Вопрос: – А как ваш мальчик, тот, маленький?..
– Мальчик мой помер, бедный, не выдержал…
Вопрос: – А семья у вас какая теперь?
– Теперешний мой муж перед войной пошёл в кадровую, оставил жену, мать и сына, а пришёл – уже не застал ничего. И мы с ним побрались, поженились, сиротами. И заимели шестеро своих детей. Дети уже наши выучились, самому меньшему вот уже тринадцать годков. Все дети уже, слава богу, живы: три дочки и три сына. Двое в Бобруйске, одна работает экономистом по связи, а один, это, кончил лесотехникум в Бобруйске, а одна девка в Пинске, на третьем курсе педучилища. А парень в армии один. Кончил одиннадцать классов. Одна в десятом классе, а самый меньший – в пятом.
Вопрос: – А первый муж был тоже местный?
– Местный. Зайцев. Это теперь я Минич. Его брат бригадиром у нас. Дружили мы, я три года с ним дружила. Я согласна была вместе, я ведь просила того партизанского врача, чтоб он нас с мужем отравил, чтобы нам вместе… И вообще я такая душевная: гибнуть, так вместе гибнуть…»
Полотенце всё ещё лежит на коленях. Но слёз уже нет…
Закончив свою повесть, Вольга Андреевна молчит. И мы молчим.

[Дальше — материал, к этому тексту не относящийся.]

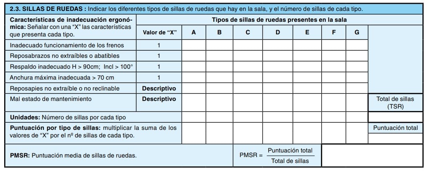427x173 pixels.
Task: Select score per type cell under column F
Action: pyautogui.click(x=333, y=133)
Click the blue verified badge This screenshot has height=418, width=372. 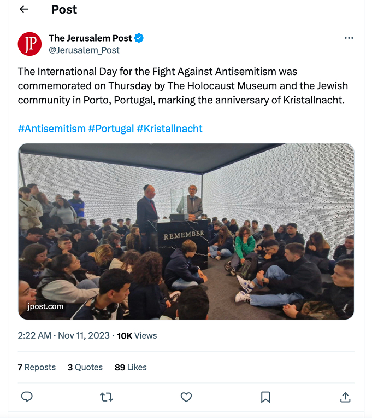[x=139, y=38]
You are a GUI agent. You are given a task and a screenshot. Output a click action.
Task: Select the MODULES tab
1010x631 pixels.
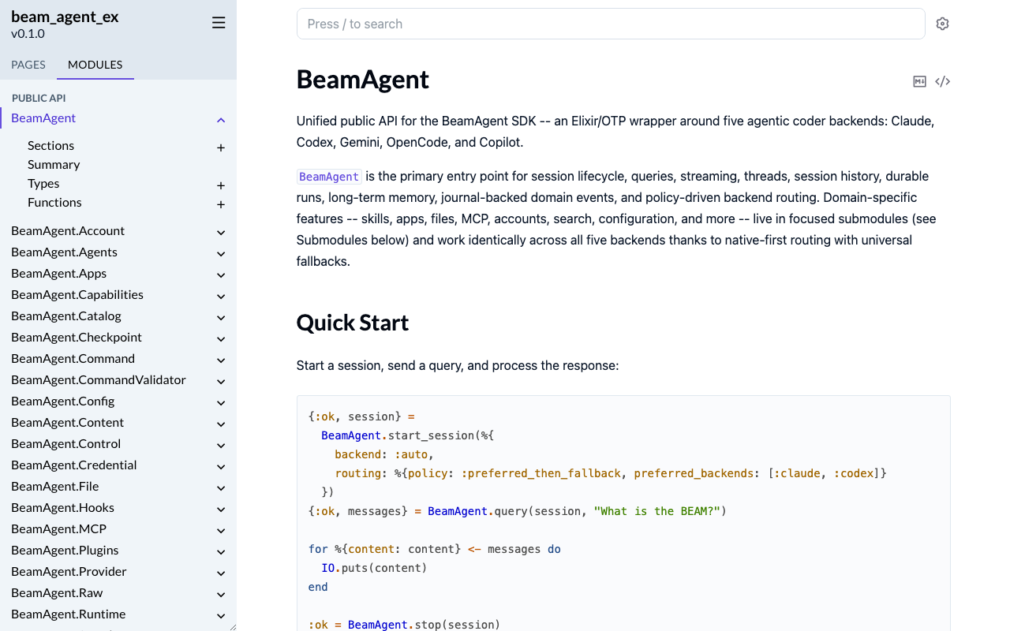[x=95, y=65]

И в этом молчанье она спохватилась:
«…Боже, боже, ещё ж одно забыла я!.. Такое происшествие было, что я прямо на себя вину беру. Это тогда ещё, в первую блокировку, в сорок втором. Ей-богу, и сколько я жить буду, столько и вину буду на себе иметь!.. Одна женщина, у неё племянник был в партизанах, а младшие хлопчики, его братики, дома. Когда они стали, немцы, гранаты кидать в хаты, дак эта женщина и своих девочек и этих хлопчиков… Выскочила из хаты и кричит:
– Детки, бегите куда глаза глядят!..
Эти девочки, большенькие они, дак они побежали за матерью, а те мальчики вдвоём – по сколько им было годиков, не представляю, – дак они побежали немного с тёткой, да уже и не знают, куда она пошла…

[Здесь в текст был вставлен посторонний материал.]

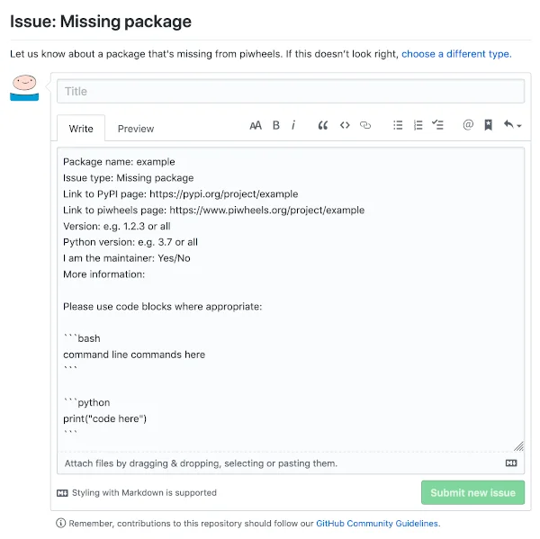Click the header text size icon
Viewport: 540px width, 539px height.
256,125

Я тащила мужа, уже вечером это, и знаете, вот так, метрах в тридцати от меня шли они назад, за руки побрались хлопчики и шли назад в село. И почему у меня ума не хватило, ей-богу, ну, прямо непростительно! Почему мне было не сказать: «Детки, вернитесь назад!» Мне как-то на ум… Просто я растеряна была. А потом уже, назавтра, я опомнилась. И вот и сегодня, где увижу двое деток таких, дак обязательно я вспомню тех детей. И я вот на себя вину беру: почему я их не вернула, тех деток?.. И пошли они, и так никто не знает, куда они делись. Или они их так же, немцы, в огонь покидали?..»
Это правда, душевный вы, Вольга Андреевна, человек! И как ни хорошо, как ни ладно живётся вам сегодня, не забыть никогда о том, что было. И те мальчики маленькие, взявшиеся за руки, будут идти по снегу… Кровавому снегу вашей памяти.
Теперь – уже не только вашей.
Я тоже из огненной…
Воспоминания людей, которые здесь прозвучали и будут снова и снова звучать, мы собирали четыре года. А собирать поехали спустя почти три десятилетия после самих событий.